Last updated on August 10th, 2018 at 06:42 pm
Think of a cruise ship like a floating city. A floating city with it’s own wastewater management system.
Yes, you read that correctly – Most cruise ships are equipped with a modern wastewater management system onboard, complete with engineers who monitor the treatment of waste that goes down the drains and toilets on the ship.
A common misconception is that once a ship is out in the open ocean, they dump human waste into the water. This is simply NOT true today.
Older ships have in the past dumped human waste into the ocean once the ship was 12 nautical miles away from port, however this is a rare occurrence today, especially among the major cruise line operators.

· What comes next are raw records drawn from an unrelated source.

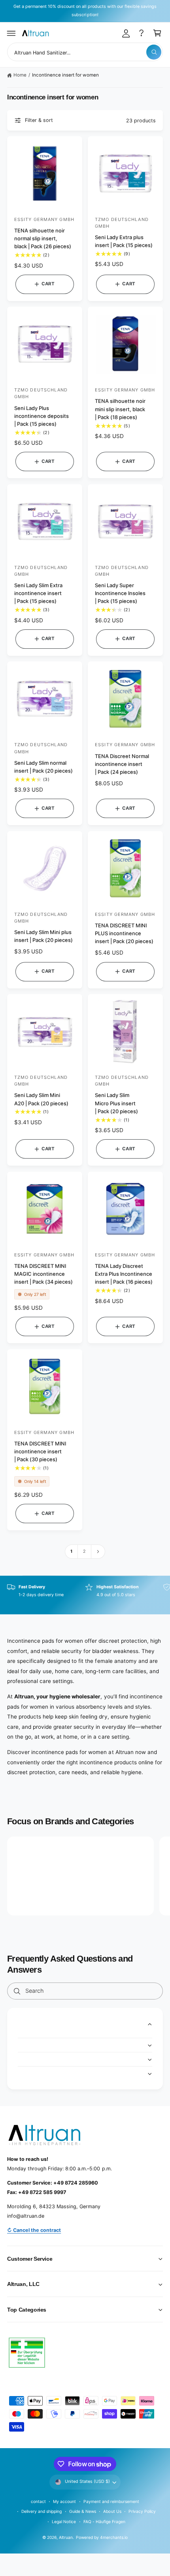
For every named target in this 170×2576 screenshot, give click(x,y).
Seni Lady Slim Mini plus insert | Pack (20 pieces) (43, 936)
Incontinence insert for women (65, 75)
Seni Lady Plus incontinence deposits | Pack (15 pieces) (41, 416)
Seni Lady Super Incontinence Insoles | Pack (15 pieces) (120, 593)
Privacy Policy (142, 2511)
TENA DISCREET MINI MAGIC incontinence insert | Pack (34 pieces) (43, 1274)
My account (64, 2501)
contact (38, 2501)
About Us (112, 2511)
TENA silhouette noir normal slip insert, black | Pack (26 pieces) (42, 238)
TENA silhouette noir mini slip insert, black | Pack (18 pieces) (120, 409)
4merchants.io (114, 2537)
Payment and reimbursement (111, 2501)
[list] (85, 1595)
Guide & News (82, 2511)
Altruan (66, 2537)
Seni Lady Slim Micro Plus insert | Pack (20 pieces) (116, 1103)
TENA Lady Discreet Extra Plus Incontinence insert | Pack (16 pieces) (124, 1274)
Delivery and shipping (41, 2511)
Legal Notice (64, 2521)
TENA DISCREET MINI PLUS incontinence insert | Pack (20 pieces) (124, 933)
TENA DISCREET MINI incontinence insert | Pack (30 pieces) (40, 1451)
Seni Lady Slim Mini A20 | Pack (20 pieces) (41, 1099)
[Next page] (98, 1551)
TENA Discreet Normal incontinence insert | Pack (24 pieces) (122, 764)
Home (19, 75)
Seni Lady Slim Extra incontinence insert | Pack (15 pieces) (38, 593)
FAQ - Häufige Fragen (104, 2521)
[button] (11, 33)
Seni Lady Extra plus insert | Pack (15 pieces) (124, 241)
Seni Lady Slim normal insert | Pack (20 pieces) (43, 767)
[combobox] (85, 52)
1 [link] (71, 1551)
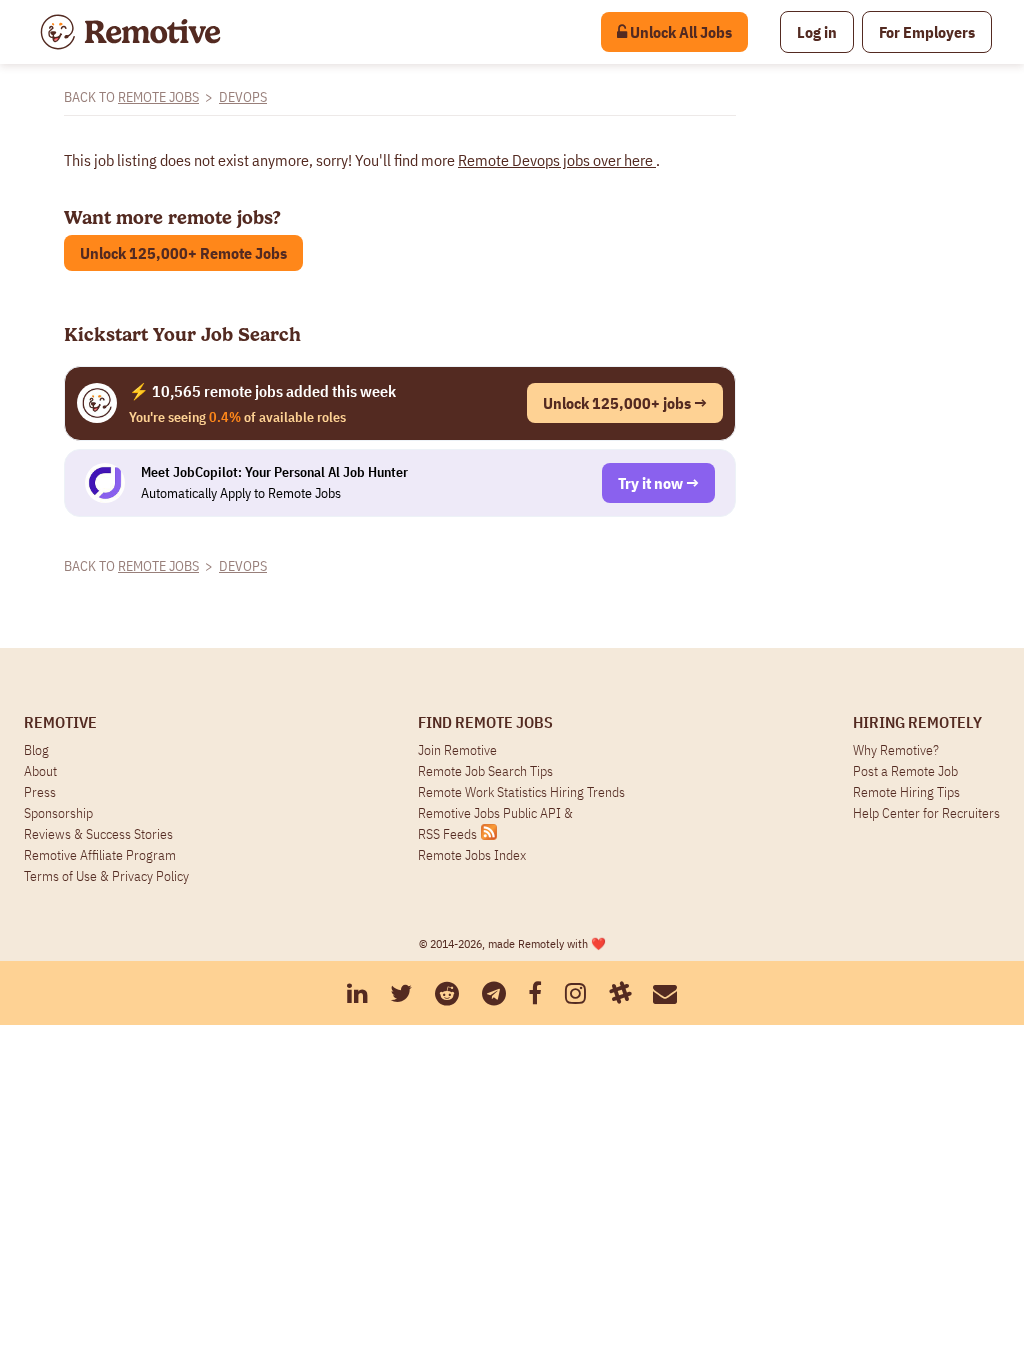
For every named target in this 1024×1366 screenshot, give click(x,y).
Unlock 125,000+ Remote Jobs (183, 253)
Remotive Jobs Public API (491, 813)
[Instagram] (575, 993)
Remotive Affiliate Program (100, 855)
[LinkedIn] (357, 993)
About (40, 771)
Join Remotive (457, 750)
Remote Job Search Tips (485, 771)
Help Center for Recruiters (926, 813)
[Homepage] (130, 32)
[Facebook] (535, 993)
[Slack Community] (620, 993)
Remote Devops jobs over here (557, 160)
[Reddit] (447, 993)
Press (40, 792)
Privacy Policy (150, 876)
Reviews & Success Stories (98, 834)
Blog (36, 750)
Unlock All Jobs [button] (679, 32)
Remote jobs (158, 97)
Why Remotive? (896, 750)
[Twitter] (401, 993)
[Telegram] (494, 993)
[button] (817, 32)
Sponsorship (58, 813)
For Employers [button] (927, 32)
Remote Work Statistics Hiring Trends (521, 792)
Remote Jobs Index (472, 855)
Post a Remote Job (905, 771)
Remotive (60, 722)
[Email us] (665, 993)
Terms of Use (60, 876)
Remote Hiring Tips (906, 792)
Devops (243, 97)
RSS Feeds (447, 834)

So, what happens to the human waste?
Cruise ships are equipped with water treatment systems that clean the human waste (black water) and grey water (water that goes down the sinks and showers), before it gets treated and combined and released back into the ocean. By the time this water is released back into the ocean, it has been cleaned enough to be safe for dumping into the ocean.
Any waste that can’t be processed as a solid is held until the ship returns to port or is incinerated.
All major cruise line operators belong to an organization called “CLIA” – Cruise Lines International Association. To maintain membership in this organization, cruise lines must adhere to a set of standards, including a Waste Water Management Policy that prohibits dumping of untreated waste at any time.
In addition to the regulations from CLIA, most cruise ships have a staff position onboard called “Chief Environment Officer” or something similar. This individual is responsible for ensuring the ship meets environmental requirements and is operating as clean as possible.